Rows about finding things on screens

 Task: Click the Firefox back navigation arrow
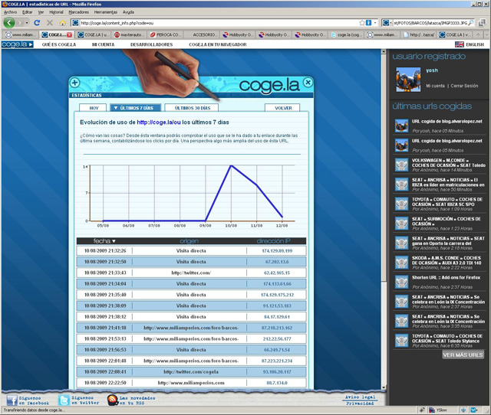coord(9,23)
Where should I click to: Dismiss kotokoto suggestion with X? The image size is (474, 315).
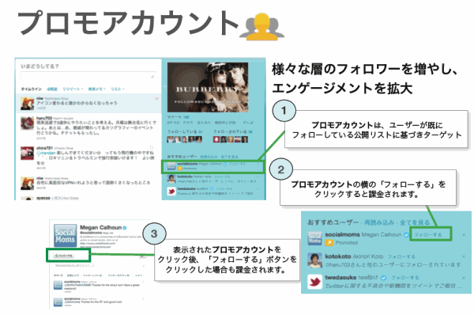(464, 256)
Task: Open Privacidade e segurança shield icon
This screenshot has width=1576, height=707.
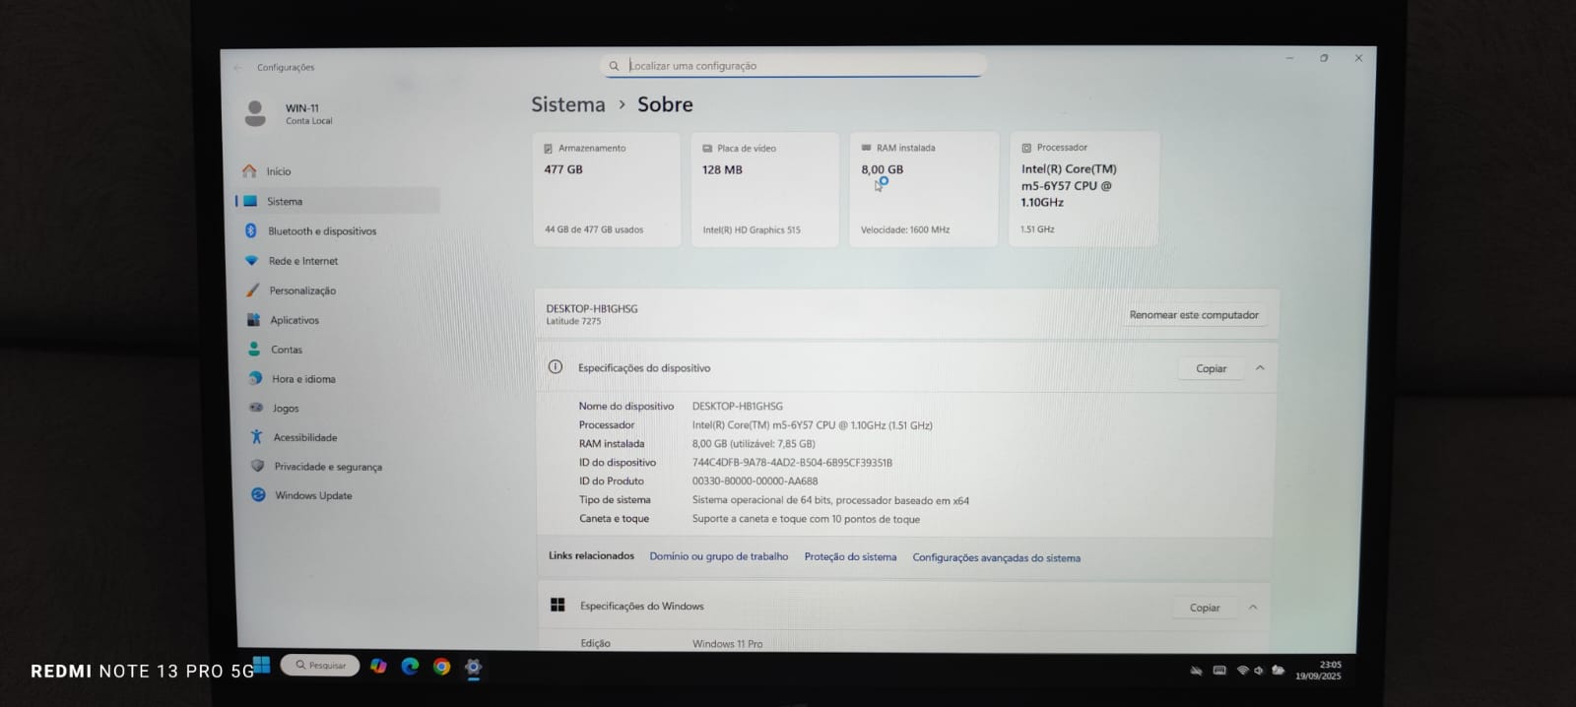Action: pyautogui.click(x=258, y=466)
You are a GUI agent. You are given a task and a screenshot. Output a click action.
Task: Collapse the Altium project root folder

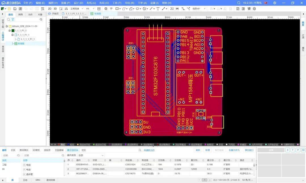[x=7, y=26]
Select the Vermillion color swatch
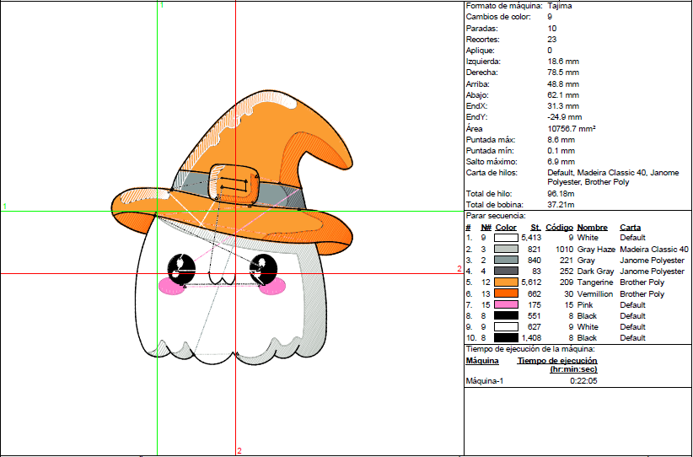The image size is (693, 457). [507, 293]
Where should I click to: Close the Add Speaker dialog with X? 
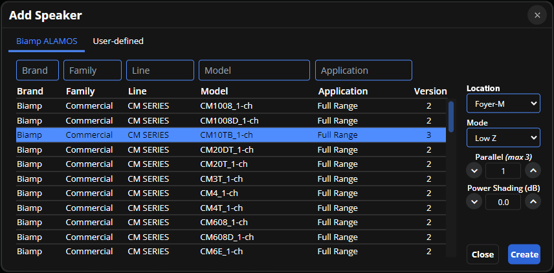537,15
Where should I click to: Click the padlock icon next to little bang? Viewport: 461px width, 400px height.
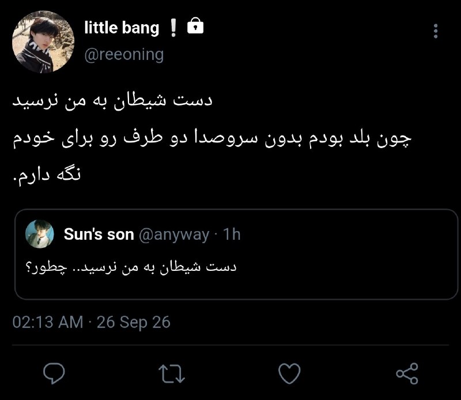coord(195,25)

Problem
Write out all of the rows above again with "Where should I click to:" replaced by "Where do I click to:" everywhere it appears, changing nothing else. Leave the pictures out.

Result of this task
 Task: Click the Firefox back navigation arrow
coord(9,23)
Where do I click to: Dismiss kotokoto suggestion with X? The image size is (474, 315).
(464, 256)
Task: Open Privacidade e segurança shield icon
This screenshot has width=1576, height=707.
Action: pyautogui.click(x=258, y=466)
You are a GUI agent. You are given a task and a screenshot. Output a click action.
Task: Collapse the Altium project root folder

[x=7, y=26]
Select the Vermillion color swatch
The image size is (693, 457). [507, 293]
Where do I click to: Close the Add Speaker dialog with X? 
537,15
Where do I click to: Click the padlock icon next to little bang? Viewport: 461px width, 400px height.
coord(195,25)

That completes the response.